In weiten Teilen des Harzes stehen nur noch die Stämme der abgestorbenen Fichten – Trockenheit, Schädlinge und Stürme haben in den vergangenen Jahren zugeschlagen. «Ein Großteil der Fichten im Harz sind schon abgestorben. Da ist nicht mehr viel. Da kann auch nicht mehr viel verschwinden», sagte Ulrike Talkner, die die Abteilung Umweltkontrolle bei der Nordwestdeutschen Forstlichen Versuchsanstalt (NW-FVA) leitet, der Deutschen Presse-Agentur. Im Harz werden die Folgen des Klimawandels besonders deutlich, auch weil im dortigen Nationalpark die Natur sich selbst überlassen bleibt. Das Grün muss sich erst wieder zurückkämpfen.
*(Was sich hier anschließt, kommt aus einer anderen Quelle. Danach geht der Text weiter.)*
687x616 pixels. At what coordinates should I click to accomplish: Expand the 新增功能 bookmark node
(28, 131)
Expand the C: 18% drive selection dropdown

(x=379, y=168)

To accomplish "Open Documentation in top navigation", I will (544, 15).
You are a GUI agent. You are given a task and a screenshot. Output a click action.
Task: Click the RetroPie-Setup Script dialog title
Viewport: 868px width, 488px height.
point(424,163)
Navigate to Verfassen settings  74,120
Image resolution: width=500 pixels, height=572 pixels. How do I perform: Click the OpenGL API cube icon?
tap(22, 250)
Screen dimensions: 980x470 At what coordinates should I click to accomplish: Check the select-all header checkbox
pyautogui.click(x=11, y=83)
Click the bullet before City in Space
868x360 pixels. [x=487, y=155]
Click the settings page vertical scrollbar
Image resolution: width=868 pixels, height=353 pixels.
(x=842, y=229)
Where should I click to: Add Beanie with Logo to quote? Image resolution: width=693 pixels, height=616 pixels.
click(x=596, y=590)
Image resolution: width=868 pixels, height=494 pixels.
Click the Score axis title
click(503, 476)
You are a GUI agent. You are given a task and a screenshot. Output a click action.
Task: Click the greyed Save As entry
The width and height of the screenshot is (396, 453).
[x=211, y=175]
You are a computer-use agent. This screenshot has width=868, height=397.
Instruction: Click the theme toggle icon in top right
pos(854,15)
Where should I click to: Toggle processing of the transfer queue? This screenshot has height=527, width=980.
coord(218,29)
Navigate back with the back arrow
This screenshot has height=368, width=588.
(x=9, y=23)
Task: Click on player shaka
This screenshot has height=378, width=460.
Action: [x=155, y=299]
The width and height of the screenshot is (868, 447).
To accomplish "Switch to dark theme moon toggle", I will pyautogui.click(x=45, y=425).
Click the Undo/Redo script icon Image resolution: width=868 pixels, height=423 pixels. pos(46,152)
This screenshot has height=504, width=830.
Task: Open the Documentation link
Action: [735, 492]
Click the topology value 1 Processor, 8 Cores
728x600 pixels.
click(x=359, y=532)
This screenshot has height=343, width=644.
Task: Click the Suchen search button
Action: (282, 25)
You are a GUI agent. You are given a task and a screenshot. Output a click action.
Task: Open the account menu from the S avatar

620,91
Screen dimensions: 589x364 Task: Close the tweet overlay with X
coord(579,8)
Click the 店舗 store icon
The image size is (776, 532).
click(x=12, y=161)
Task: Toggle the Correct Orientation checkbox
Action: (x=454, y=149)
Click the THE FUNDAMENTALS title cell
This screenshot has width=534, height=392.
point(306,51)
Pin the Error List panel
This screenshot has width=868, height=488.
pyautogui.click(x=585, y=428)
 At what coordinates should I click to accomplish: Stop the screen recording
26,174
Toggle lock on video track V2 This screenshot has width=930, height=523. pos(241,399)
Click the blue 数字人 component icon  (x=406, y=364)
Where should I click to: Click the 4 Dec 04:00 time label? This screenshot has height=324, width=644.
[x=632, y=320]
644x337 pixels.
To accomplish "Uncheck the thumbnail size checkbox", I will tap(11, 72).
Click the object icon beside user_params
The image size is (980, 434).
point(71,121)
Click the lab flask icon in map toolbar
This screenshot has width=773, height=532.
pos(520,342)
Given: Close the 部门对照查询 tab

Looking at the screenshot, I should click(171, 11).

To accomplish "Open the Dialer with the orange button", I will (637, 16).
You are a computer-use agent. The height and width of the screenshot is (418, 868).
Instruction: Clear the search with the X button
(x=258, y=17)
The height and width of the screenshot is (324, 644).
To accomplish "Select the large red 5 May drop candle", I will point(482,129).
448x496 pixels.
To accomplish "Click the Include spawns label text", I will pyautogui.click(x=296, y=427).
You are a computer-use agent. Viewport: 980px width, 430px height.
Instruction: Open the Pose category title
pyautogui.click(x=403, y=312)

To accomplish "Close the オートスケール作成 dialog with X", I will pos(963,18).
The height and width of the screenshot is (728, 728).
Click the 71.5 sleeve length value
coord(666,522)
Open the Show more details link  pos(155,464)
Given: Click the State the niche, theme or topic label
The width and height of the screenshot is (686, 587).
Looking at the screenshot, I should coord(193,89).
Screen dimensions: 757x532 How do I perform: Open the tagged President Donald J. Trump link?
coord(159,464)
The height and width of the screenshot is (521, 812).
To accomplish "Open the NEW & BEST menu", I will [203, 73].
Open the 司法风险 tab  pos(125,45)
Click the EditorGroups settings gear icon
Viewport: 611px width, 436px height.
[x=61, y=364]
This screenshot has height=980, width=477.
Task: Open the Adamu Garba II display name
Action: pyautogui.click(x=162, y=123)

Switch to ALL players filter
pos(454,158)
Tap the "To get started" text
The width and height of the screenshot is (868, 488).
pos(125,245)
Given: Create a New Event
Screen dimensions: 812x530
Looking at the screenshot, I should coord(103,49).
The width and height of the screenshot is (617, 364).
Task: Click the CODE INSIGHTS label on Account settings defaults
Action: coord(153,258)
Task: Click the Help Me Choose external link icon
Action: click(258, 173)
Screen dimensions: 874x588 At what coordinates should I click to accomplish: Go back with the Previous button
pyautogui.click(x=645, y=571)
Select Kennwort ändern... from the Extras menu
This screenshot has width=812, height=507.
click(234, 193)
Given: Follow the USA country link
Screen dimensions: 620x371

Wie stark etwa Insekten insbesondere den Nadelbäumen zusetzen, zeigen Daten, die das Statistische Bundesamt am Mittwoch herausgegeben hat. Im vergangenen Jahr waren Insektenschäden in 60 Prozent der Fälle die Ursache für den durch Waldschäden bedingten Holzeinschlag, teilte das Statistische Bundesamt am Dienstag mit. Im Vorjahr hatten die Statistiker den Rekordwert von 81 Prozent gemeldet. Seit 2016 ist der Befall mit Schädlingen die Hauptursache für den Schadholzeinschlag.
Wind-und Sturmschäden spielen eine große Rolle
Die Entwicklung der kommenden Jahre ist aus Talkners Sicht nicht vorhersehbar. «In vielen Regionen steht aber noch Fichte und dort ist der Borkenkäfer auch wieder zugange», sagte die Expertin, die an Waldzustandsberichten für mehrere Bundesländer beteiligt ist. Wie es weitergehe, komme extrem auf die Witterung an. Folgten mehrere feuchte und kühle Jahre, könne sich die Lage wieder entspannen. Von einer kompletten Entwarnung gehe sie aber nicht aus, denn der Klimawandel sei grundsätzlich da. Und nicht nur der Borkenkäfer schädige die Bäume, sondern auch andere Insekten und Pilze.
Und nicht nur das: Im vergangenen Jahr spielten mit gut einem Viertel auch Wind- und Sturmschäden eine große Rolle – ihr Anteil kann von Jahr zu Jahr stark variieren. Seit 2020 erfassen die Statistiker auch Trockenheit als Ursache. Seitdem ist dieser Anteil von 5,2 auf 8,1 Prozent gestiegen. In der Summe wurden im vergangenen Jahr bundesweit 44,7 Millionen Kubikmeter Schadholz eingeschlagen. Insgesamt lag die Menge des Holzeinschlags bei 78,7 Millionen Kubikmetern.
Die Bäume leiden unter Trockenstress
Durch den Klimawandel sind Dürren häufiger und heftiger geworden. Die Zeiträume ohne Niederschläge werden länger. «Der Klimawandel und insbesondere sein Einfluss auf die Trockenheit der letzten Jahre hat einen immer größeren Anteil an diesen Schäden und auch an der Zusammenwirkung der verschiedenen Schadfaktoren», sagte der Wald-Experte Christopher Reyer vom Potsdam-Institut für Klimafolgenforschung der Deutschen Presse-Agentur. Ein weiterer Grund für die hohen Schäden sei, dass Wälder in Deutschland und Europa in den wenigsten Fällen natürlich seien – dadurch könnten sie oft auch schlechter Schäden abpuffern.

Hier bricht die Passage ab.